Exercise aim → Return the passage of the poetry interview starting at "KOMUNYAKAA: I usually" and ending at "moment of improvisation.", copied word for word.

Text block →
KOMUNYAKAA: I usually have an image, sometimes no more than a word, that I meditate on to improvise on. For me, jazz is important. It has taught me a lot about method of composition. I like to have everything set, by an improvisational tone. That’s why I write everything down. Initially a poem might start off 120 lines long and it ends up about 40 lines or even less.
FOX: So initially you don’t want to censor.
KOMUNYAKAA: Right. I just want to go with it. I just want to see just how I can extend a moment of improvisation.
FOX: How do you know when a poem is finished?
KOMUNYAKAA: Often we don’t know. [both laugh] But we wrestle with it. Often I’ve realized that one perhaps goes past the ending of a poem. I like to have a poem open-ended. So I’ll put a sheet of paper at the bottom of a poem I’ve started working on, to see just what the possible endings are. If there are three or four endings, which is the most important for me? Which ending helps the reader or the listener enter and become an active participant in the creation of meaning?
FOX: What effect has winning the Pulitzer Prize had on your writing or your life?
KOMUNYAKAA: Well, I was lucky because I was midway into some ongoing projects, books of poems, collections, I should say. That’s the way I write. Usually I’m writing three collections, side by side. So it didn’t really stop me in my tracks.
FOX: Do you find it’s interfered in terms of more readings and more demands on your time?
KOMUNYAKAA: I’d already begun to read a lot. I’ve done a lot of readings especially after the Pulitzer. But I think reading is one way of bringing poetry back to oral tradition. So it is sharing more than anything else. I taught poetry in the schools, in New Orleans for a year, that’s one of the things that I told third graders and fourth graders, at the onset that poetry has to be a sharing. It’s a way of sharing a voice.
FOX: In this issue there is a tribute to the poetry of children. What was your experience teaching poetry in the schools?
KOMUNYAKAA: It was really amazing because of the surprises. These young third and fourth graders, they weren’t afraid. They weren’t afraid to put their emotions down on the page. They weren’t afraid of images that lept out of their psyche and I was quite surprised by that and also there’s a freshness usually. Not necessarily severe innocence, but a kind of surprising, almost accidental maturity.
FOX: Many poets who teach school children notice that the so-called bad students are often the ones who have the most to say, have the freshest voice.
KOMUNYAKAA: Well, again, that’s taking us back to Plato, or Plato’s argument with Euripides. They might be seeing something a little differently and perhaps wrestling with those small and big questions side by side. And confused, so the poem becomes a method of getting to a certain understanding and it’s not necessarily an understanding about the exterior world as much as an understanding about the interior world, the world that’s inside.
FOX: Do you find that at a college level you have to encourage students to reveal their interior world?
KOMUNYAKAA: Well, they have created the mask, the facades, the detachments. They have to relearn to share; which is frightening, often that which they do not fully understand so there’s a certain risk involved, but not always. What’s interesting I think is this idea about poetry. Often they don’t realize the everyday things their lives are made of is subject matter for poetry. Usually it’s the grand abstraction, the big questions.
FOX: Some poets I’ve talked to feel that they may censor themselves because they don’t want to offend other people and write about their parents or other subjects. Is that a concern of yours?
KOMUNYAKAA: It’s not really a concern of mine. I think they may be offended if I protected, shared in their transparent illusions, that would be offending.

Recorded information →

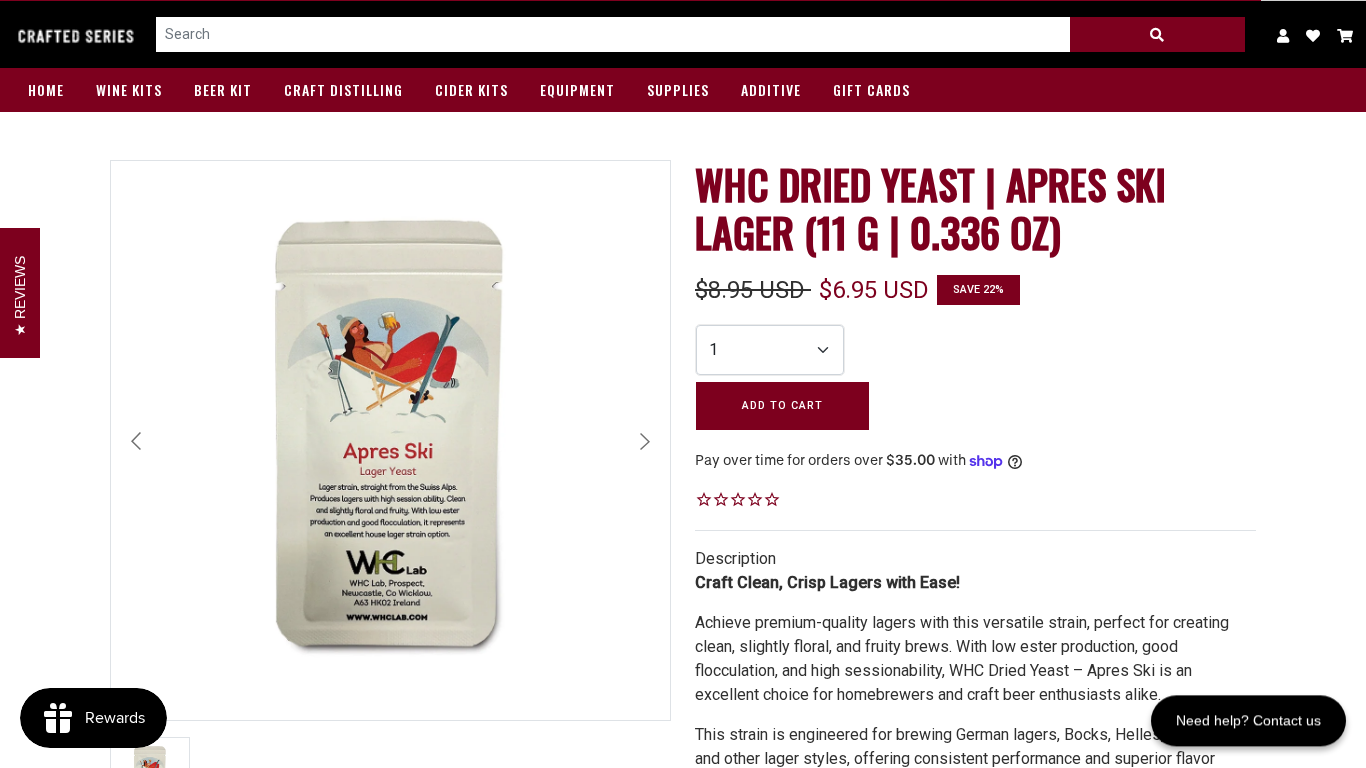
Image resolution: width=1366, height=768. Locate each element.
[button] (1345, 34)
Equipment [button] (577, 89)
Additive (771, 89)
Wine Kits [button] (129, 89)
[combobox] (613, 35)
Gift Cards (871, 89)
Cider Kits (471, 89)
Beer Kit (223, 89)
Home (46, 89)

Result for this exercise →
KOMUNYAKAA: I usually have an image, sometimes no more than a word, that I meditate on to improvise on. For me, jazz is important. It has taught me a lot about method of composition. I like to have everything set, by an improvisational tone. That’s why I write everything down. Initially a poem might start off 120 lines long and it ends up about 40 lines or even less.
FOX: So initially you don’t want to censor.
KOMUNYAKAA: Right. I just want to go with it. I just want to see just how I can extend a moment of improvisation.